◆ **Dataset excerpts**:

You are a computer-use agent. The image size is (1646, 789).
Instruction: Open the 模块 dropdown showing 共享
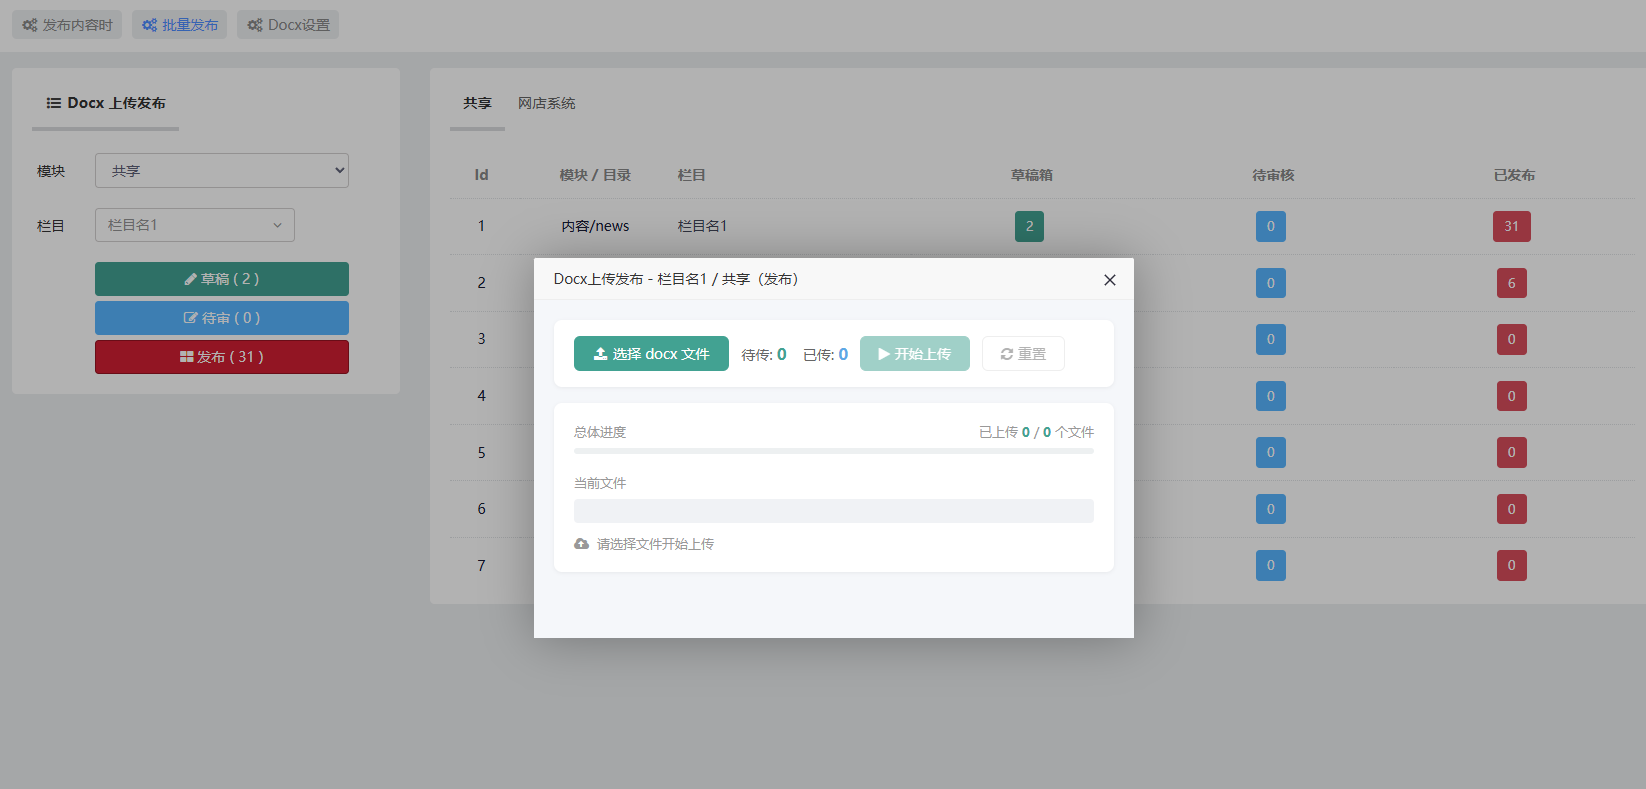coord(222,171)
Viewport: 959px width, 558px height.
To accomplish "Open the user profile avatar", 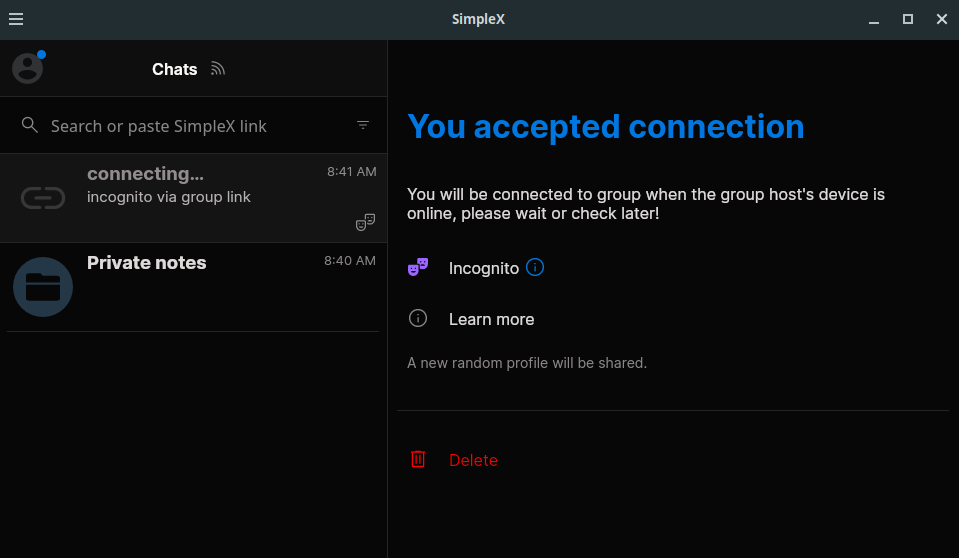I will 28,68.
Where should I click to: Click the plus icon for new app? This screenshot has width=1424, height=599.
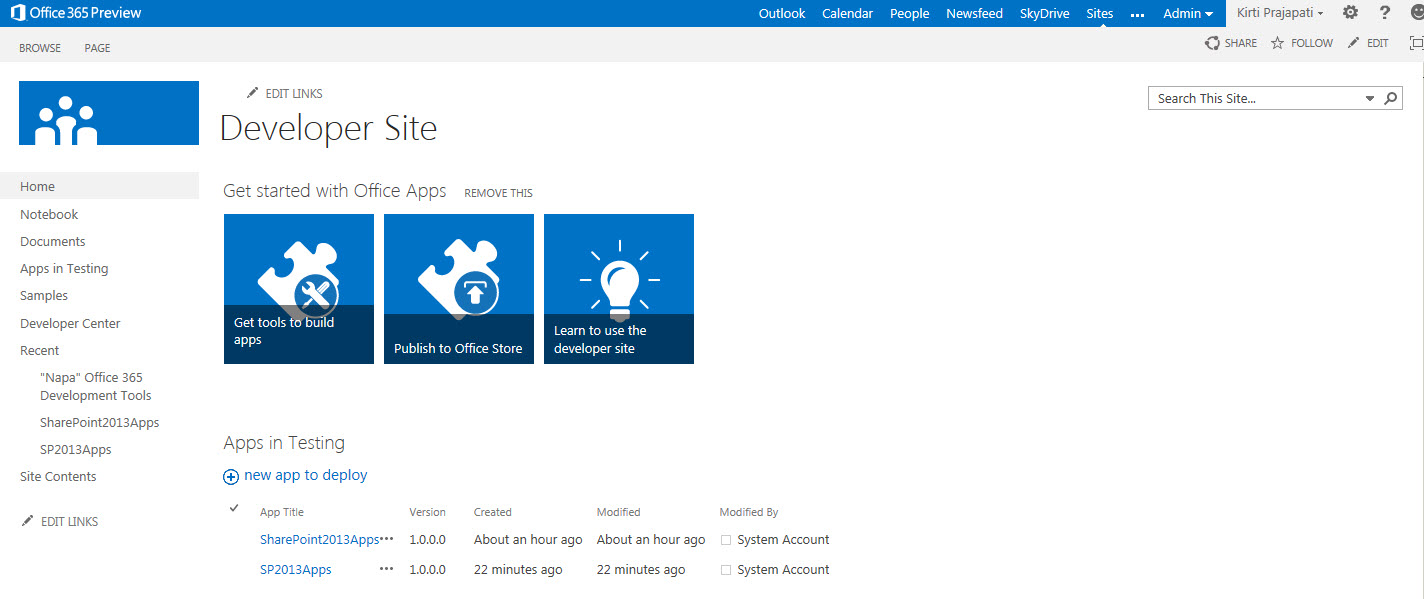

◆ **Exercise aim**:
Find each line in the listing above that contains the string "height", and copy those lines in full.

◆ **Completed exercise**:
Viewport: 959px width, 558px height.
Where should I click to: Click the plus icon for new app? This screenshot has width=1424, height=599.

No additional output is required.